I use the h2o deep learning using python on a data of 2 balanced classes "0" and "1", and adjusted the parameters to be as follows:

prostate_dl = H2ODeepLearningEstimator(
     activation=,"Tanh"
     hidden=[50,50,50],
     distribution="multinomial",
    score_interval=10,
    epochs=1000,
    input_dropout_ratio=0.2
    ,adaptive_rate=True
    , rho=0.998, epsilon = 1e-8
    )

prostate_dl .train( 
x=x,
y=y,
training_frame =train,
validation_frame = test) 

Each time the program runs gives different confusion matric and accuarcy results, can anyway explain that? how can the results can be reliable?

Also, all of the runs gives the majority prediction as class "1" not "0" , is their any suggestion?

1
Please move "Also, all of the runs gives the majority prediction as class "1" not "0" , is their any suggestion?" to a separate question (and provide a reproducible example).Erin LeDell

1 Answers

1
votes

This question has already been answered here, but you need to set reproducible=TRUE when you initialize the H2ODeepLearningEstimator in Python (or in h2o.deeplearning() in R).

Even after setting reproducible=TRUE, the H2O Deep Learning results are only reproducible when using a single core; in other words, when h2o.init(nthreads = 1).
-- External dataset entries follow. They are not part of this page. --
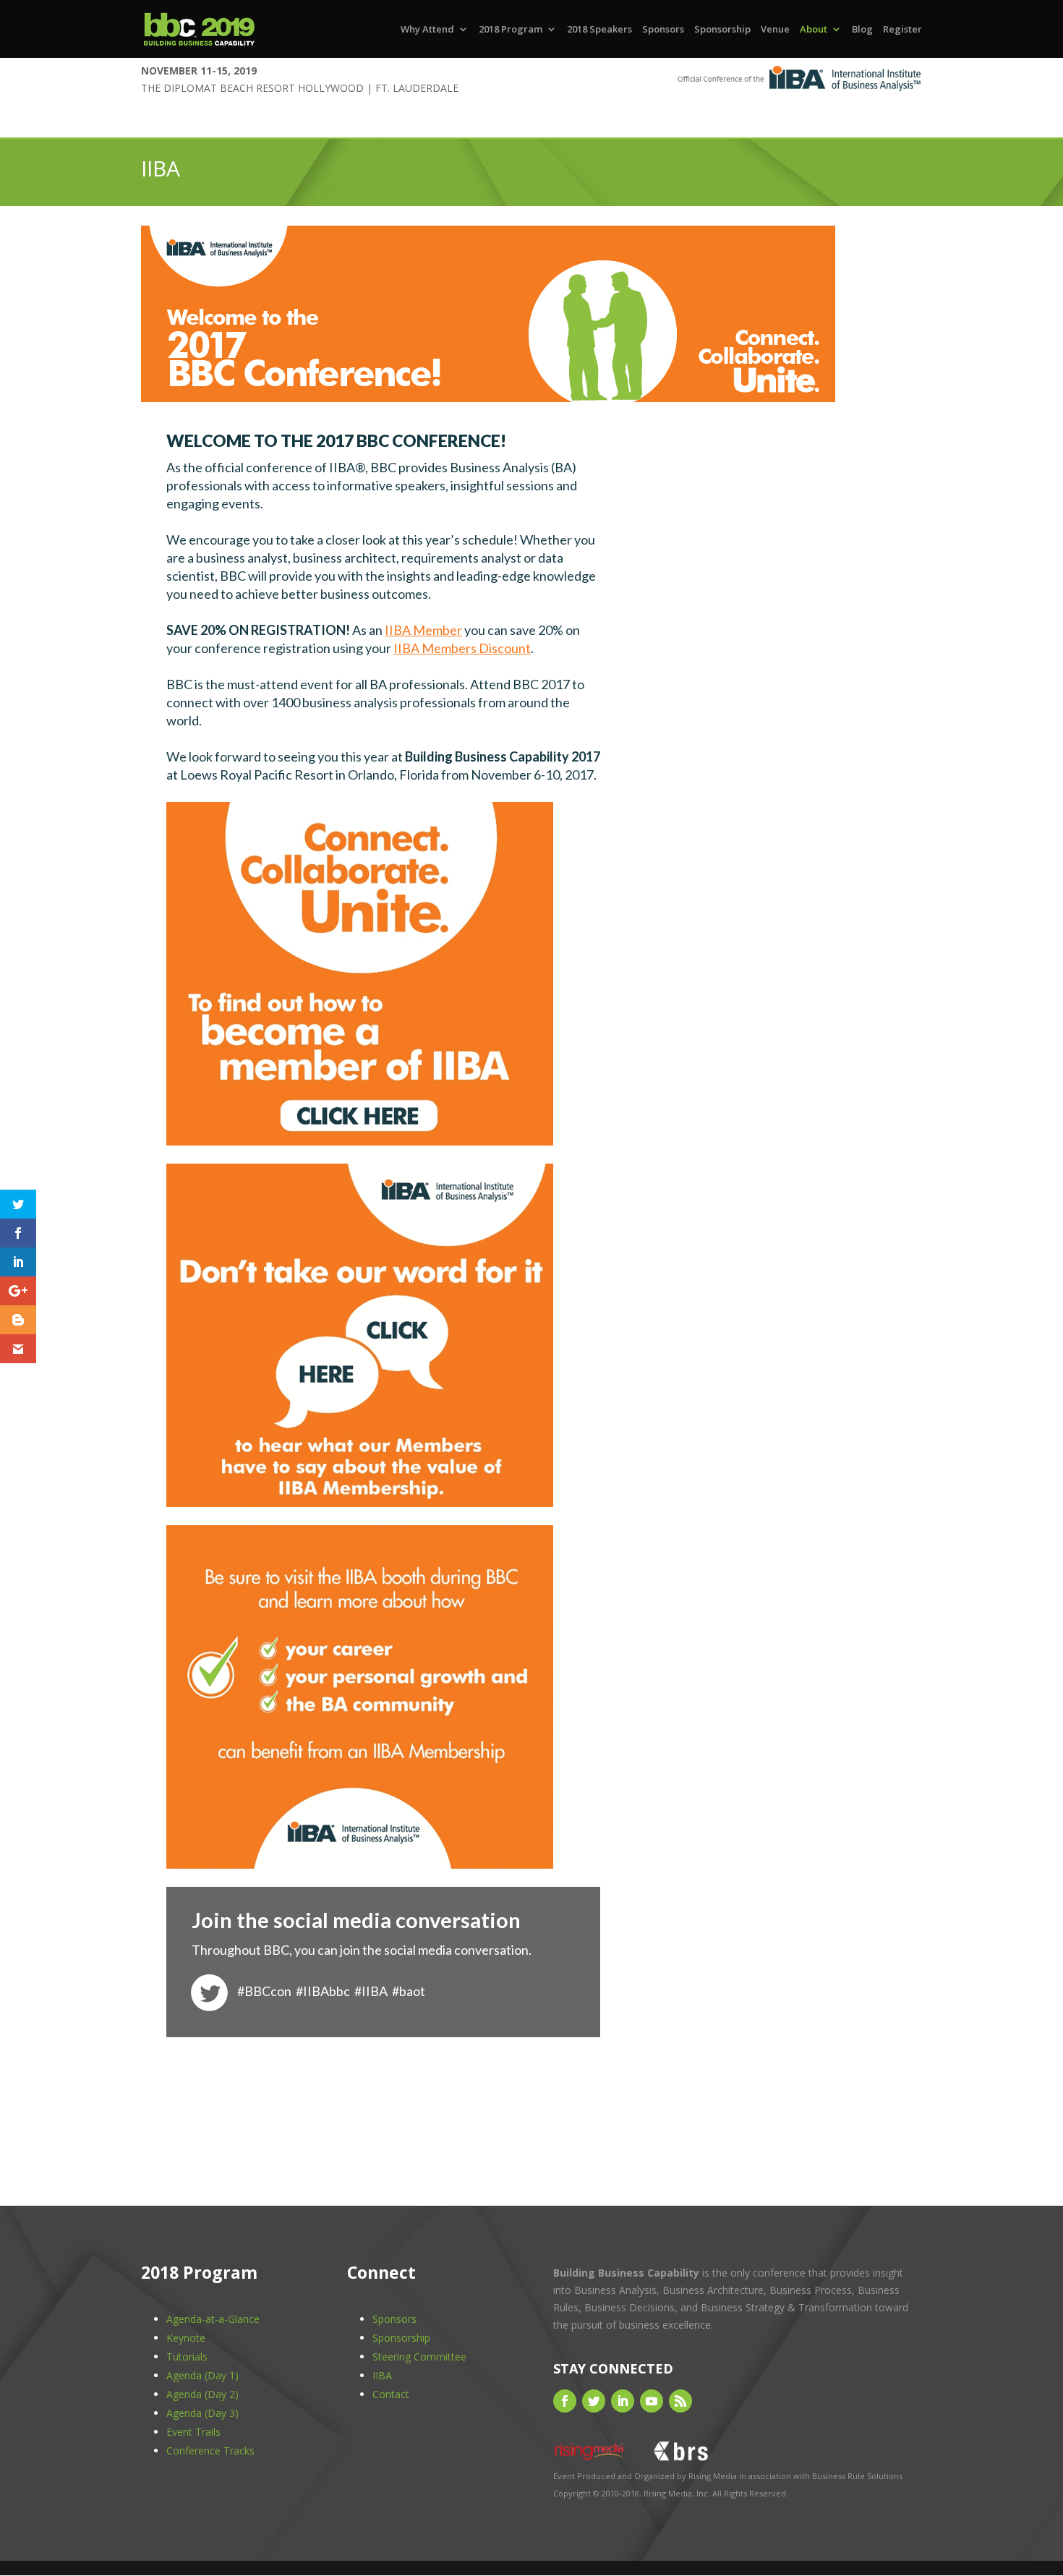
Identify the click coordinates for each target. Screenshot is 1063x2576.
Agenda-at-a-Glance (213, 2319)
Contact (390, 2394)
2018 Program (510, 29)
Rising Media (712, 2475)
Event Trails (193, 2432)
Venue (775, 29)
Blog (862, 29)
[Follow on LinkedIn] (622, 2401)
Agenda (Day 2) (202, 2394)
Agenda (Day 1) (202, 2375)
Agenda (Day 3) (202, 2413)
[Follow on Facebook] (564, 2401)
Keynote (185, 2338)
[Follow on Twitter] (593, 2401)
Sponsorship (722, 29)
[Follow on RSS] (680, 2401)
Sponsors (663, 29)
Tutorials (187, 2356)
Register (902, 29)
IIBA (382, 2375)
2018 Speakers (599, 29)
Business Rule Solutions (857, 2475)
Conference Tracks (210, 2450)
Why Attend (427, 29)
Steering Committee (419, 2356)
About (813, 29)
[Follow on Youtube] (651, 2401)
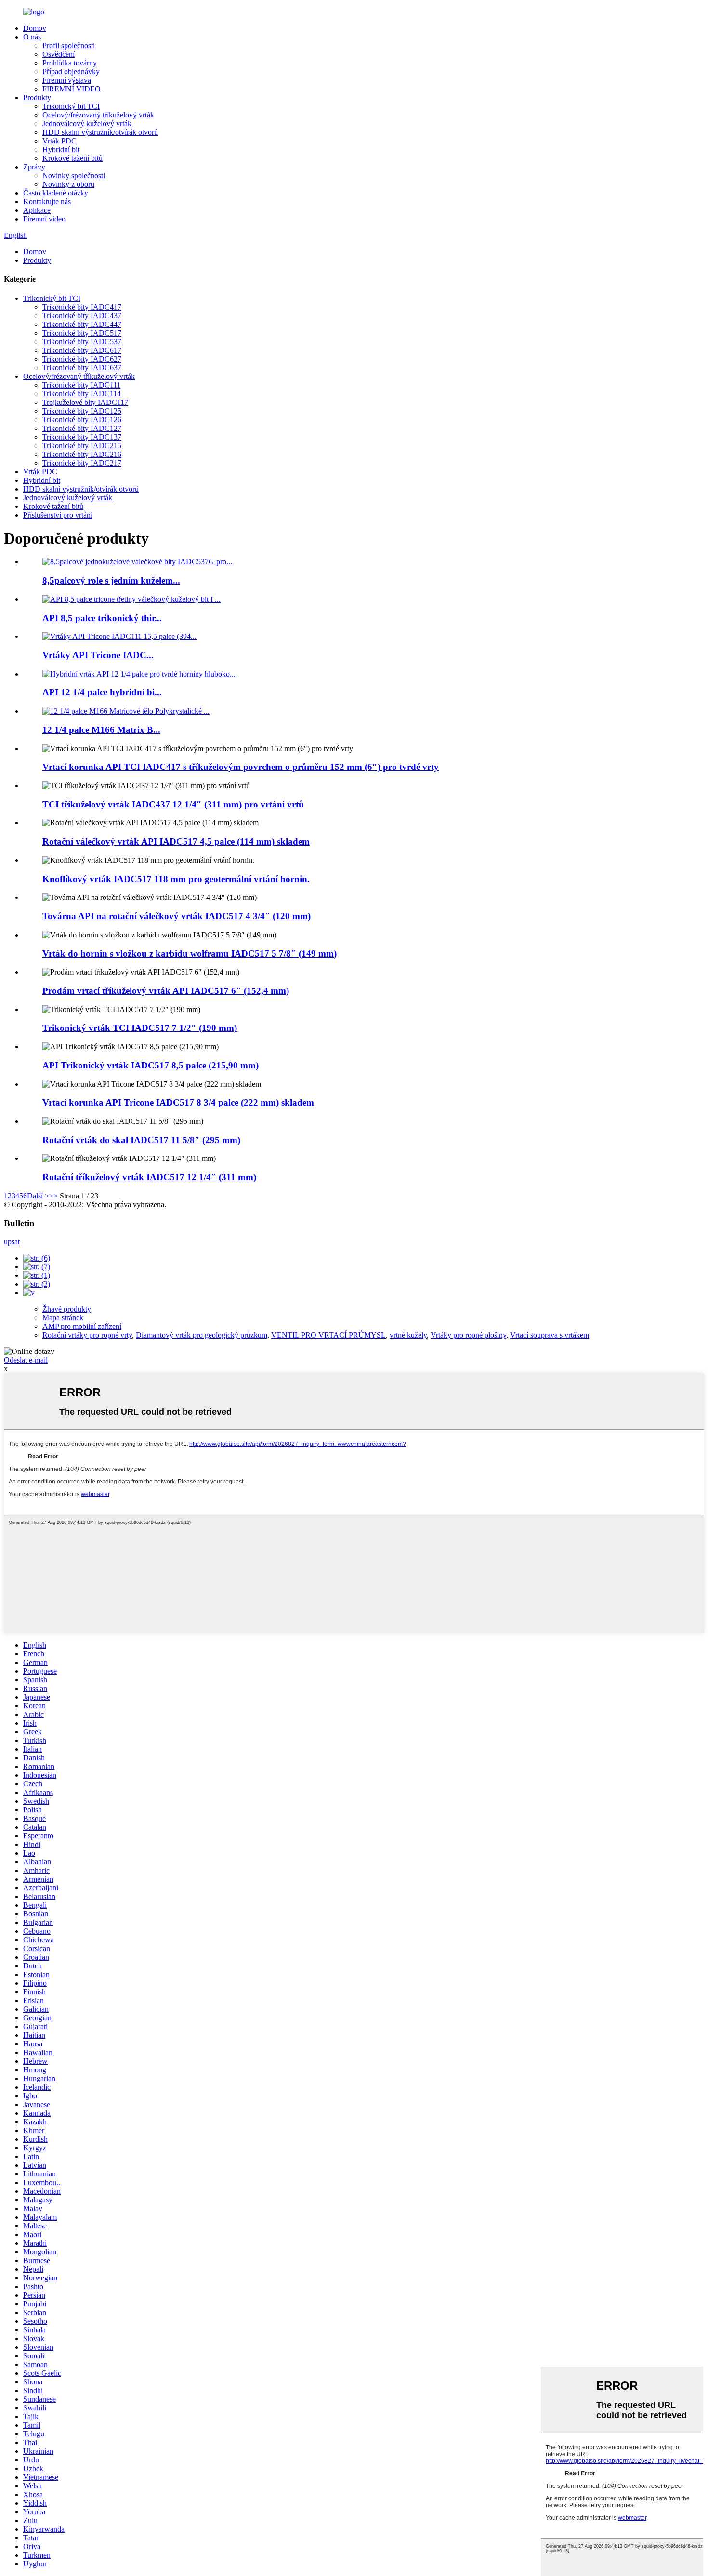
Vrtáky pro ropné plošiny (468, 1335)
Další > (38, 1196)
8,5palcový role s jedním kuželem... (111, 580)
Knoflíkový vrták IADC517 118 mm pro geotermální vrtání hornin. (176, 879)
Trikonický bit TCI (71, 106)
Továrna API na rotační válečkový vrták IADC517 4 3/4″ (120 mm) (176, 916)
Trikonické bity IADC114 (81, 394)
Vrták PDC (59, 141)
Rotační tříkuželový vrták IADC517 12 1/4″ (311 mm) (149, 1177)
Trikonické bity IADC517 (81, 333)
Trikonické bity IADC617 (81, 350)
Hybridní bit (60, 149)
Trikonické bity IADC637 (81, 368)
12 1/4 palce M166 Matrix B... (101, 730)
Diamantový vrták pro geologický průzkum (201, 1335)
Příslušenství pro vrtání (57, 515)
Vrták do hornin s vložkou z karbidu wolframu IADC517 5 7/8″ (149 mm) (189, 954)
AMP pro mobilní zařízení (81, 1326)
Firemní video (44, 219)
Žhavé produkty (66, 1309)
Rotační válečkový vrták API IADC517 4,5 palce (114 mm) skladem (176, 841)
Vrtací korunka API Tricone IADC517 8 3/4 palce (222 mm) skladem (178, 1102)
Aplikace (37, 210)
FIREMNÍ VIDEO (71, 89)
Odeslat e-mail (26, 1360)
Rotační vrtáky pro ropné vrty (87, 1335)
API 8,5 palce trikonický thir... (102, 618)
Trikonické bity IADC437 (81, 316)
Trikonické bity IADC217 (81, 463)
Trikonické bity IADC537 (81, 342)
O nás (32, 37)
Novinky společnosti (73, 175)
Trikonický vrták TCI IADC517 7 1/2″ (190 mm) (139, 1028)
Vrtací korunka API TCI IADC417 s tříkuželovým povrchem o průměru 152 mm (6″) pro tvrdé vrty (240, 767)
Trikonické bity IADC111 (81, 385)
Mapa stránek (62, 1318)
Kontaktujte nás (47, 201)
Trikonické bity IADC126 (81, 420)
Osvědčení (58, 54)
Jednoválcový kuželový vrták (86, 123)
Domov (34, 28)
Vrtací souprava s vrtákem (549, 1335)
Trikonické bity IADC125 (81, 411)
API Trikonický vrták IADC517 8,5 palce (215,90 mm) (150, 1065)
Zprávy (34, 167)
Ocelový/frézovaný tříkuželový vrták (98, 115)
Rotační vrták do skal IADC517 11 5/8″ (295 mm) (141, 1140)
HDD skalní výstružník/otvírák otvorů (100, 132)
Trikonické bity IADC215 (81, 446)
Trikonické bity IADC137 (81, 437)
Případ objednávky (71, 71)
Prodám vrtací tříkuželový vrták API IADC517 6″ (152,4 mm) (165, 991)
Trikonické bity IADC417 (81, 307)
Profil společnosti (68, 45)
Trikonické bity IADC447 (81, 324)
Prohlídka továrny (69, 63)
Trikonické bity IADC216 (81, 454)
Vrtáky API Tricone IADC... (98, 655)
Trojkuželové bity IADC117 (85, 402)
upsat (12, 1241)
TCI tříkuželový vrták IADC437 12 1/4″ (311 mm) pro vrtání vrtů (173, 804)
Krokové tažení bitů (72, 158)
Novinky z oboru (68, 184)
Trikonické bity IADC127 (81, 428)
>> (53, 1196)
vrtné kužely (408, 1335)
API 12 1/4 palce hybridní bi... (102, 692)
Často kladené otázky (55, 193)
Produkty (37, 97)
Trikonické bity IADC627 (81, 359)
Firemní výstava (66, 80)
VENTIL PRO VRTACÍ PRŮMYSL (328, 1335)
The reasons behind this are outlined here.

Also, per the H2O Deep Learning user guide:

Does each Mapper task work on a separate neural-net model that is combined during reduction, or is each Mapper manipulating a shared object that’s persistent across nodes?

Neither; there’s one model per compute node, so multiple Mappers/threads share one model, which is why H2O is not reproducible unless a small dataset is used and force_load_balance=F or reproducible=T, which effectively rebalances to a single chunk and leads to only one thread to launch a map(). The current behavior is simple model averaging; between-node model averaging via “Elastic Averaging” is currently in progress.